Practical BM25 - Part 3: Considerations for Picking b and k1 in Elasticsearch
This is the final post in the three-part Practical BM25 series about similarity ranking (relevancy). If you're just joining, check out Part 1: How Shards Affect Relevance Scoring in Elasticsearch and Part 2: The BM25 Algorithm and its Variables.
Picking b and k1
It’s worth noting that picking b and k1 are generally not the first thing to do when your users aren’t finding documents quickly. The default values of b = 0.75 and k1 = 1.2 work pretty well for most corpuses, so you’re likely fine with the defaults. More likely, you want to start with something like:
- Boosting or adding constant scores for things like exact phrase matches in a bool query
- Making use of synonyms to match other terms the user may be interested in
- Adding fuzziness, typeahead, phonetic matching, stemming, and other text/analysis components to help with misspellings, language differences, etc.
- Adding or using a function score to decay the scores of older documents or documents which are further geographically from the end user
Part of what makes Elasticsearch so powerful is how expressive you can be with these primitives to create a very robust search experience. But let’s say you’ve done everything else and want to look at the last mile of b and k1... how do you choose them?
It’s been fairly well studied that there are no “best” b and k1 values for all data/queries. Users that do change the b and k1 parameters typically do so incrementally by evaluating each increment. The Rank Eval API in Elasticsearch can help with the evaluation stage.
When experimenting with b and k1, you should first consider their bounds. I would also suggest looking into past experiments to give you a rough feel for the type of experimentation you may be interested in doing — especially if you’re just getting into this for the first time:
- b needs to be between 0 and 1. Many experiments test values in increments of around 0.1 and most experiments seem to show the optimal b to be in a range of 0.3-0.9 (Lipani, Lupu, Hanbury, Aizawa (2015); Taylor, Zaragoza, Craswell, Robertson, Burges (2006); Trotman, Puurula, Burgess (2014); etc.)

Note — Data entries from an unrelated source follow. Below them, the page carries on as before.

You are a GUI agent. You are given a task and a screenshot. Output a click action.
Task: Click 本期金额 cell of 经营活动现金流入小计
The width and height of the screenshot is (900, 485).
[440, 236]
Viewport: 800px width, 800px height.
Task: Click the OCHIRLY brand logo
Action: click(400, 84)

- k1 is typically evaluated in the 0 to 3 range, though there’s nothing to stop it from being higher. Many experiments have focused on increments of 0.1 to 0.2 and most experiments seem to show the optimal k1 to be in a range of 0.5-2.0
For k1, you should be asking, “when do we think a term is likely to be saturated?” For very long documents like books — especially fictional or multi-topic books — it’s very likely to have a lot of different terms several times in a work, even when the term isn’t highly relevant to the work as a whole. For example, “eye” or “eyes” can appear hundreds of times in a fictional book even when “eyes” are not one of the the primary subjects of the book. A book that mentions “eyes” a thousand times, though, likely has a lot more to do with eyes. You may not want terms to be saturated as quickly in this situation, so there’s some suggestion that k1 should generally trend toward larger numbers when the text is a lot longer and more diverse. For the inverse situation, it’s been suggested to set k1 on the lower side. It’s very unlikely that a collection of short news articles would have “eyes” dozens to hundreds of times without being highly related to eyes as a subject.
For b, you should be asking, “when do we think a document is likely to be very long, and when should that hinder its relevance to a term?” Documents which are highly specific like engineering specifications or patents are lengthy in order to be more specific about a subject. Their length is unlikely to be detrimental to the relevance and b may be more appropriate to be lower. On the opposite side, documents which touch on several different topics in a broad way — news articles (a political article may touch on economics, international affairs, and certain corporations), user reviews, etc. — often benefit by choosing a larger b so that irrelevant topics to a user’s search, including spam and the like, are penalized.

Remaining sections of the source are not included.